0

I was wondering whether there is an easy way to show the following:

We have a data set $x_1,...,x_n$ and $m$ is a median if for at least half of the n data points we have that $x_i \le m$ and for the other half we have $x_i \ge m$.

Now I want to show that $m$ is a median iff $m$ minimizes the following 1 norm, such that: $||(x_1-m,...,x_n-m)||_1 = \text{inf }_x ||(x_1-x,...,x_n-x)||_1$.

Unfortunately it seems so, as if calculus would not work here, so is there an easy way to show this?

1 Answers1

6

I don't understand the fetish for calculus.

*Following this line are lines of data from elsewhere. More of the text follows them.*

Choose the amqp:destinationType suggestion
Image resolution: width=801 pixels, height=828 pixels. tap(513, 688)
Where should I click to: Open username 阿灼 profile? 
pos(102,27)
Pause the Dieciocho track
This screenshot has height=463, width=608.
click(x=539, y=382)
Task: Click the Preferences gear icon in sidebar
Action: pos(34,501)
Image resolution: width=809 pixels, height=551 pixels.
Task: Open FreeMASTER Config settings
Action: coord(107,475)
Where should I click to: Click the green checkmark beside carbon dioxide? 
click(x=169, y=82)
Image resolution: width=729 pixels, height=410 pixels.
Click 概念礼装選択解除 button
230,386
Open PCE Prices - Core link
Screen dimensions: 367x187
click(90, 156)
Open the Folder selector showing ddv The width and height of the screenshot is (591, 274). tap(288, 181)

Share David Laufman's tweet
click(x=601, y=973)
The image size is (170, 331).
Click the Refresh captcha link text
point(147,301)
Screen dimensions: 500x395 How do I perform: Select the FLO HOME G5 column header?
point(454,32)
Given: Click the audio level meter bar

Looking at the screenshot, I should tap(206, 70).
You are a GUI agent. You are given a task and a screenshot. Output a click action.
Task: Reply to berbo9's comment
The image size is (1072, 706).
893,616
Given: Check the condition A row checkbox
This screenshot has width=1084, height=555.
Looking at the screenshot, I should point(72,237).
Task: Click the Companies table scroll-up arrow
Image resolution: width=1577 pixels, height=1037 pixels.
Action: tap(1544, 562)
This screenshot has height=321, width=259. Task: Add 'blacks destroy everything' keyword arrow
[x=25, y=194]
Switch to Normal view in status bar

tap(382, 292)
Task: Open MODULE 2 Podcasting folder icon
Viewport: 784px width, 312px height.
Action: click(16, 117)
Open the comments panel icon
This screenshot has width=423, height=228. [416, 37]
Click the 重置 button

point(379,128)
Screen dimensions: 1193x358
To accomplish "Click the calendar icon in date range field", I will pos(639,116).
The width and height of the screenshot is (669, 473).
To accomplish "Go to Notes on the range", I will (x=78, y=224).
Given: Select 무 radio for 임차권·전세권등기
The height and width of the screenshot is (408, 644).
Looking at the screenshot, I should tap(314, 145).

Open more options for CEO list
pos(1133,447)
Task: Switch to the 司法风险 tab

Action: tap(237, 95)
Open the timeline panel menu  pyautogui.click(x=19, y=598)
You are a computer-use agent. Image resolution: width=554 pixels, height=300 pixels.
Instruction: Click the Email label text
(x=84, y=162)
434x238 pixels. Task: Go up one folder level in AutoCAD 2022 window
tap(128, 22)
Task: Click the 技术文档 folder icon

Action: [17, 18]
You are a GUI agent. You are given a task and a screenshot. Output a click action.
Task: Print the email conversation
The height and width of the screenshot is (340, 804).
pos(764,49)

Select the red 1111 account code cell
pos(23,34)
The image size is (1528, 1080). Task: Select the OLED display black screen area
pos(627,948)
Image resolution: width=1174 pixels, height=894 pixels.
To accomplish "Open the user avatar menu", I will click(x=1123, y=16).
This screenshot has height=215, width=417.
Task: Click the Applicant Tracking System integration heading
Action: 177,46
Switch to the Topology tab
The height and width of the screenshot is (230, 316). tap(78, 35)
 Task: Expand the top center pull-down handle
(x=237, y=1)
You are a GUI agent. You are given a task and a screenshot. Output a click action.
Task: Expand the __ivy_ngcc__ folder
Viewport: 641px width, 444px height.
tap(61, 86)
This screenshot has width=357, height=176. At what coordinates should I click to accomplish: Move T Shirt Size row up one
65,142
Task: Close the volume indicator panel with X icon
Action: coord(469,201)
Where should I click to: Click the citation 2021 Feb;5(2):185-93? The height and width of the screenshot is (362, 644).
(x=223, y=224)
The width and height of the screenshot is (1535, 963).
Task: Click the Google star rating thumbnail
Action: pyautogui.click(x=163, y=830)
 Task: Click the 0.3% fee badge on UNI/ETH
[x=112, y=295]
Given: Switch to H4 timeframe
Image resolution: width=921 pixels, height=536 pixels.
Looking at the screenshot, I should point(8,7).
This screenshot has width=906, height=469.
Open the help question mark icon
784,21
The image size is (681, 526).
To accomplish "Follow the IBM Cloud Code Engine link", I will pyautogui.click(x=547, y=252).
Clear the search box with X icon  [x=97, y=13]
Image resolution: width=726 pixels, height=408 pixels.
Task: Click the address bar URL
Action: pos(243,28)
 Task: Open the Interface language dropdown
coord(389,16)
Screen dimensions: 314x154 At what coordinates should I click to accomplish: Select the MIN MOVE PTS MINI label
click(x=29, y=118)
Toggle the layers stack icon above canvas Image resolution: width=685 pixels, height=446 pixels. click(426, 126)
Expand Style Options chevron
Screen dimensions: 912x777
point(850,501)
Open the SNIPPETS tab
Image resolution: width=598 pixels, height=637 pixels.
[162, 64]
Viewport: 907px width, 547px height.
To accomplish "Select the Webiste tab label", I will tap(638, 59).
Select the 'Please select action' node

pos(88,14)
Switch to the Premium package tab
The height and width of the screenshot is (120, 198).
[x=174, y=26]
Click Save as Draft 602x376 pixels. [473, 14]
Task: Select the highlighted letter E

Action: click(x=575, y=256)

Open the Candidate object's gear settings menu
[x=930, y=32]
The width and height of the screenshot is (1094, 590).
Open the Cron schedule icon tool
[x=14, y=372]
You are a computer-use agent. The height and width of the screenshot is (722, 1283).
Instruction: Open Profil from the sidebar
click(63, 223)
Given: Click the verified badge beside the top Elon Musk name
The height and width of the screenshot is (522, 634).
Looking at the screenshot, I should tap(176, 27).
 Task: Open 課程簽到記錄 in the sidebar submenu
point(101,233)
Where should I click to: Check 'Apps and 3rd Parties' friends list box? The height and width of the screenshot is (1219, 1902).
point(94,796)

There should be a way without it (in fact, personally I prefer avoiding it if necessary):

Order the data as follows: $x_1 < x_2 \ldots <x_{n}$. Let's suppose that $x \in [x_i,x_{i+1}]$. Then we have the following the $$\|(x_1, \ldots x_n) - (x,x\ldots x) \|_1 = \sum_{j \leq i}(x-x_j) + \sum_{j>i} {(x_j-x)}$$

which is a linear function (when restricted to the interval $[x_i,x_{i+1}]$) with gradient equal to the number of $j$ such that $j \leq i$ minus the the number of $j$ such that $j >i$. Thus the gradient is zero if it is less than a median, it is positive if greater than a medium, and zero precisely when there are as many data points to the left and right. In other words, $x$ decreases as we approach a medium from below, stays constant on the set of mediums, and then decreases afterwards. So minimums occurs exactly at mediums.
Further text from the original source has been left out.